In mathematics, the nodal line conjecture is a statement posed in 1967 by Lawrence E. Payne about the Laplacian partial differential equation. The original conjecture predicts that for the Dirichlet problem on a bounded two-dimensional domain, the second eigenfunction has a nodal line that meets the boundary of the domain. The general conjecture was proved false in 1997 by carving a large number of microscopic holes out of a disk,^[1] a technique that simulates a Schrödinger potential.^[2]^[3]

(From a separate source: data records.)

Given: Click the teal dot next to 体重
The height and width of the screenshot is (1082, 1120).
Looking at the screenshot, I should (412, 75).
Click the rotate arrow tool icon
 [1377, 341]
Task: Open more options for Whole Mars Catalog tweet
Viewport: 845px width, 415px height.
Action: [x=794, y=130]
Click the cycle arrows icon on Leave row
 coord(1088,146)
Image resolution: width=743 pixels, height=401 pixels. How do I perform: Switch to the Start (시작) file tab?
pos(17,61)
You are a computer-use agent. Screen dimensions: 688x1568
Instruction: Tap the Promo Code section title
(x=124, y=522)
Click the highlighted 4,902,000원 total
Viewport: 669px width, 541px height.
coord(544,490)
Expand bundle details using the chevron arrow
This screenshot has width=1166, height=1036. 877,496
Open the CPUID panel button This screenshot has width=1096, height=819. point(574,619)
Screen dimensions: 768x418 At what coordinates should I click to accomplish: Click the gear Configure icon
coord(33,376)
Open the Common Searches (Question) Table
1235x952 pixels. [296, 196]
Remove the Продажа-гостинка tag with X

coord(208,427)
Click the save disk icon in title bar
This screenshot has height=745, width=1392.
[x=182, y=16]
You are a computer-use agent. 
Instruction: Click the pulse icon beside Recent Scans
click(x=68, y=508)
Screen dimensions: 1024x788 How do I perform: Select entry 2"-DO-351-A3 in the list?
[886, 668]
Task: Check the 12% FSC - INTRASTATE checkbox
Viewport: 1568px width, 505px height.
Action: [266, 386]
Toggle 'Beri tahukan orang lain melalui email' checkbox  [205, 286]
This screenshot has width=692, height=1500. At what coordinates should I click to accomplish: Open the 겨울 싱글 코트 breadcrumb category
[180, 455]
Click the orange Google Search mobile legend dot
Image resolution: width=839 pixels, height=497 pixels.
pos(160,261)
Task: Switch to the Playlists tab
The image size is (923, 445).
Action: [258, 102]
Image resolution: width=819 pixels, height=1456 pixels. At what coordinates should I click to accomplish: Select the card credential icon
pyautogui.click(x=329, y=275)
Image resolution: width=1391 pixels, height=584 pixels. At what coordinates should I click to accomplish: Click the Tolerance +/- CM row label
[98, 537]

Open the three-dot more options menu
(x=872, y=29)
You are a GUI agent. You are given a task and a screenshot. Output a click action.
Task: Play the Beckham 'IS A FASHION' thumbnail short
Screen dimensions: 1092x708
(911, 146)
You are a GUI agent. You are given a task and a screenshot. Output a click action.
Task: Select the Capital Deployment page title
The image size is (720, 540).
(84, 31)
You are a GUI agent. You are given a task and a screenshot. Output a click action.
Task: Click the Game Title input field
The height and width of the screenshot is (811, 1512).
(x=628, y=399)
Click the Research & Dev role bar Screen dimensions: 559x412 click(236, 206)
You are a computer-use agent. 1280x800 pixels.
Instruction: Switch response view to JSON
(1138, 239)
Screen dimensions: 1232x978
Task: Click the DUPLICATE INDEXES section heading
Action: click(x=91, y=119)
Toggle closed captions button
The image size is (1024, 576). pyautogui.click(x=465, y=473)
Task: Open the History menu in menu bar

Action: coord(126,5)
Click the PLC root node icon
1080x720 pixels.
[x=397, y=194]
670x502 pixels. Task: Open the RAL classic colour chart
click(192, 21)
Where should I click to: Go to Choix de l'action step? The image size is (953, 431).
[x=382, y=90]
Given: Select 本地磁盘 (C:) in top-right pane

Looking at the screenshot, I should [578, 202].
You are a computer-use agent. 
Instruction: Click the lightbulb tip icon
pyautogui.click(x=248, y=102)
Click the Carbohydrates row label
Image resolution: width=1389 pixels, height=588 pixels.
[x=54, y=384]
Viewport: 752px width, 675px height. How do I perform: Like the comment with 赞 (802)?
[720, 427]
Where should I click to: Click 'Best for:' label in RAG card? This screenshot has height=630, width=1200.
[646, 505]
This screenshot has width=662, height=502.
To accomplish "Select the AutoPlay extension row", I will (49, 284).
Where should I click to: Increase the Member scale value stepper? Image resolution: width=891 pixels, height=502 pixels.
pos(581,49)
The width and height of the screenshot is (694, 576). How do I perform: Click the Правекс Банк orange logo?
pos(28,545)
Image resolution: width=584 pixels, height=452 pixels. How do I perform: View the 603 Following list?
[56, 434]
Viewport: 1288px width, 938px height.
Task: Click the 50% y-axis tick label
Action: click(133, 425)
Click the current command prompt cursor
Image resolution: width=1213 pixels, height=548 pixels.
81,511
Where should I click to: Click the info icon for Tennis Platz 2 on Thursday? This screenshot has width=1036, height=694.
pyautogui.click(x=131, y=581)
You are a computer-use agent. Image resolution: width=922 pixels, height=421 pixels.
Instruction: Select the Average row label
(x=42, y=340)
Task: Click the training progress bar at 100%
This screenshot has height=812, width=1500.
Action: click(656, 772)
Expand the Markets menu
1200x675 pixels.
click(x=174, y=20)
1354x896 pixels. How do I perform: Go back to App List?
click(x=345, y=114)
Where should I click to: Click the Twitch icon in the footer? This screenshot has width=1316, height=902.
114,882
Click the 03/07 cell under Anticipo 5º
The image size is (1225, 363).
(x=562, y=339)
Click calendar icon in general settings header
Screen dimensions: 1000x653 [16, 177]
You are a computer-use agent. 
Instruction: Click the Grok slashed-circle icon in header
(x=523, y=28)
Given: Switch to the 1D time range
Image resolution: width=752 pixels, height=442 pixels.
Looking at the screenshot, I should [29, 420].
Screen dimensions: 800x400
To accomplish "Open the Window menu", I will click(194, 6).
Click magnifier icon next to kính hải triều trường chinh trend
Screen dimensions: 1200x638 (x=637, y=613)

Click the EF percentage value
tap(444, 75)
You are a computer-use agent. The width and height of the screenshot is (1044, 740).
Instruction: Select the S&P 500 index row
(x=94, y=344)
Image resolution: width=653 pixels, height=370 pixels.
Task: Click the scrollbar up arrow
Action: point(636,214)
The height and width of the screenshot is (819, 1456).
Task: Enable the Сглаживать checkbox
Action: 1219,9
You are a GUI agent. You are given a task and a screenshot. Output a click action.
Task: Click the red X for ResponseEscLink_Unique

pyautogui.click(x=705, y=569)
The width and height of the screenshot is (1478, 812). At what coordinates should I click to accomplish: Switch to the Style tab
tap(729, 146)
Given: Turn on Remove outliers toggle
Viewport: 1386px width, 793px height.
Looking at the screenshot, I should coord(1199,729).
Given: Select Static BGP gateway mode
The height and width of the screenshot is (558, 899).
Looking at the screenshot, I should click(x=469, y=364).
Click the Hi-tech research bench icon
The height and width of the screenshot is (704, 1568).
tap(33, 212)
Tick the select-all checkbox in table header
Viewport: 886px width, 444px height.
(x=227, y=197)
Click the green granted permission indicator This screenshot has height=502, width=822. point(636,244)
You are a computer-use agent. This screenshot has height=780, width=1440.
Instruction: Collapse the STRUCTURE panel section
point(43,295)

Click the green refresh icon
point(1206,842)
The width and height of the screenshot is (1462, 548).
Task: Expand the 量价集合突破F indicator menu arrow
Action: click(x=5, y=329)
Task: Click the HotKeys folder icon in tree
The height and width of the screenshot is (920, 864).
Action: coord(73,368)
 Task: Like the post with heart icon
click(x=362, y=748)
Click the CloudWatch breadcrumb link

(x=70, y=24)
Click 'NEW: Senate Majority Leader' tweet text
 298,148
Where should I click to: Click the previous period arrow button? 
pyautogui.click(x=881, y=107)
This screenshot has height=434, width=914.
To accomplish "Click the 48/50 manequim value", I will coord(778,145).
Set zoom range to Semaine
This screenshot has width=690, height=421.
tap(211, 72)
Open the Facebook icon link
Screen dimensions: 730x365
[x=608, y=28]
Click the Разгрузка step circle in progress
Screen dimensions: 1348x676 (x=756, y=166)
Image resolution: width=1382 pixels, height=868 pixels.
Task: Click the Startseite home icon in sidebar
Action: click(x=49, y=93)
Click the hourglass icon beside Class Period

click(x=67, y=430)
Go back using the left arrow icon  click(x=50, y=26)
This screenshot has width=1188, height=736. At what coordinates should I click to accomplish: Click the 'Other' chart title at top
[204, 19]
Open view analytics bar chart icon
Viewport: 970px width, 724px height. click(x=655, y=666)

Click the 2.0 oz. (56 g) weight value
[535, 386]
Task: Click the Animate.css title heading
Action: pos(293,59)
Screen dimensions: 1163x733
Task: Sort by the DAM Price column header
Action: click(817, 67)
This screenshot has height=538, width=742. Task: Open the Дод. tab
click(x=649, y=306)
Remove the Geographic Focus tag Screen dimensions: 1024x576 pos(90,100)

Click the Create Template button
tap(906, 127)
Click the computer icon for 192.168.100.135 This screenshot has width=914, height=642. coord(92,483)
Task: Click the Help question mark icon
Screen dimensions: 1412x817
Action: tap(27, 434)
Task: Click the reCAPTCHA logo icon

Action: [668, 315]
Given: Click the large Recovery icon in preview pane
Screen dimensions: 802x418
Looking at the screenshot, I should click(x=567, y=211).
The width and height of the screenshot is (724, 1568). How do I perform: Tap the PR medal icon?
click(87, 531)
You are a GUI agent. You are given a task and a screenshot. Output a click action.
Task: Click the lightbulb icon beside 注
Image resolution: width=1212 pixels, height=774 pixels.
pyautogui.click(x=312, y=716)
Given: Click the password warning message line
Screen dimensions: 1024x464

Other positive and negative results are known for various special cases of domains; in general, it remains an open problem to describe how simple the domain must be for the conjecture to hold.^[4]

References

^ M. Hoffmann-Ostenhof, T. Hoffmann-Ostenhof, N. Nadirashvili (December 15, 1997) "The nodal line of the second eigenfunction of the Laplacian in R^2 can be closed" Duke Math. J. 90(3): 631-640. DOI: 10.1215/S0012-7094-97-09017-7
^ D. Cioranescu and F. Murat. "Un terme étrange venu d’ailleurs", I and II. In Nonlinear Differential Equations and Their Applications, Collège de France Seminar, Vol. 60 and 70, Research Notes in Mathematics, pages 98–138, 154–178. Pitman, London, 1982–1983.
^ Simons Foundation (2026-03-13). Jaume de Dios Pont — Some Extreme Regimes of the Laplace Operator. Retrieved 2026-03-20 – via YouTube.
^ Dahne, Joel; Gómez-Serrano, Javier; Hou, Kimberly (2021-12-01). "A counterexample to Payne's nodal line conjecture with few holes". Communications in Nonlinear Science and Numerical Simulation. 103: 105957. doi:10.1016/j.cnsns.2021.105957. ISSN 1007-5704.{{cite journal}}: CS1 maint: article number as page number (link)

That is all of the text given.